The stem cell model of cancer predicts that cancer treatment failure can be overcome if treatment is directed to the selfrenewing cancer stem cell (CSC). Most therapeutic approaches are directed to the proliferating cells of the tumor and not the tumor stem cells. In order to advance therapy to tumor stem cells, we need models of cancer in which the stem cells can be identified, targeted and treated. Cells comprising the microenvironment (stem cell niche) of CSCs also play a defining role in optimal tumor initiation potential and are a second target for treatment.
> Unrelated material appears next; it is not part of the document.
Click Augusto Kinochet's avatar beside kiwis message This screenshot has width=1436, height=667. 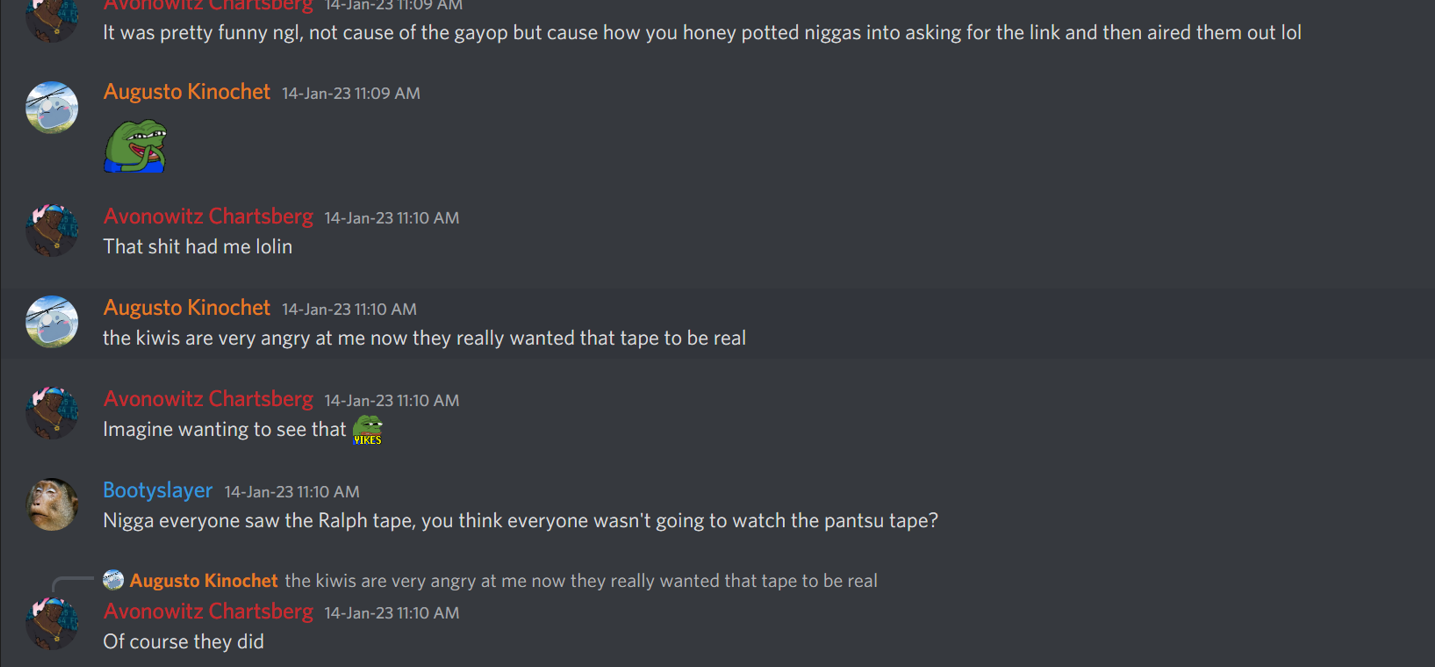[52, 322]
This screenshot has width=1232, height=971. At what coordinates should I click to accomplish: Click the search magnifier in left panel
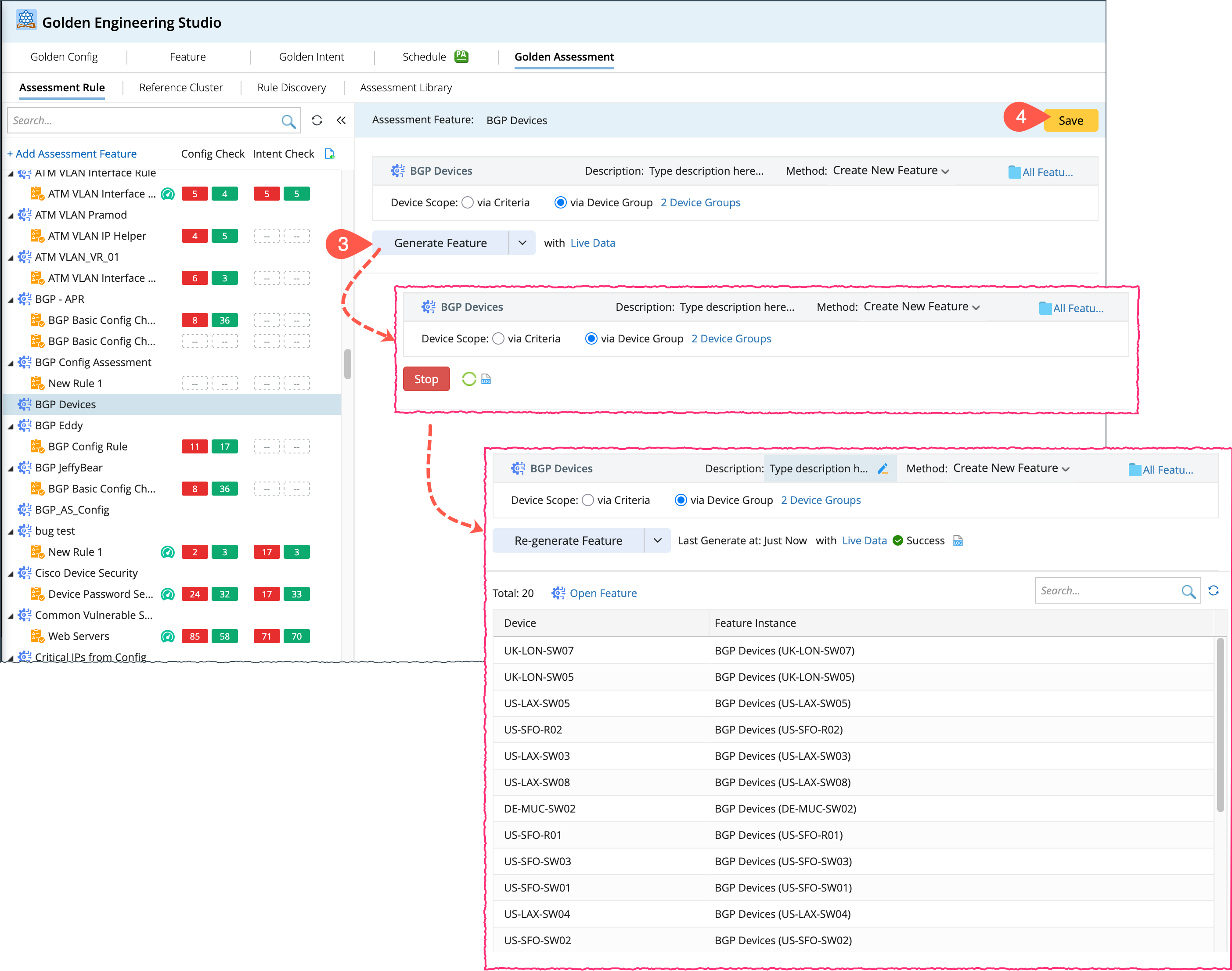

We used the MMTV-PyMT transgenic mouse model of spontaneous breast cancer to identify both CSCs and tumor supporting mesenchymal cells. Female mouse mammary cancer (FFMC) cell lines consisting of two major populations were generated from primary breast cancers: CD24+CD29+CD44lowCD49f+Sca-1low TICs and CD24- tumor-derived mesenchymal stem cells (TDMSCs). CD24+ 419II cells at 1 x 103 consistently initiated mammary gland tumors, whereas the CD24- TDMSCs failed to initiate such tumors at 1x107 cells. Co-transplantation of TDMSCs and CD24+ TICs resulted in a significant increase in TI to the level of a single CSC. Knock-down of Bmi-1, a polycomb group protein and stem cell transcriptional promoter, by shRNA prevented 419II cells from initiating tumors. TI was restored when Bmi-1 was reintroduced via an expression vector. We now propose to use anti-CD49f coated nanoparticles containing shRNA to inhibit Bmi-1 and/or docetaxol to target therapy to the CSCs. Future experiments are planned to direct therapy to the TDMSCs as well as the CSCs.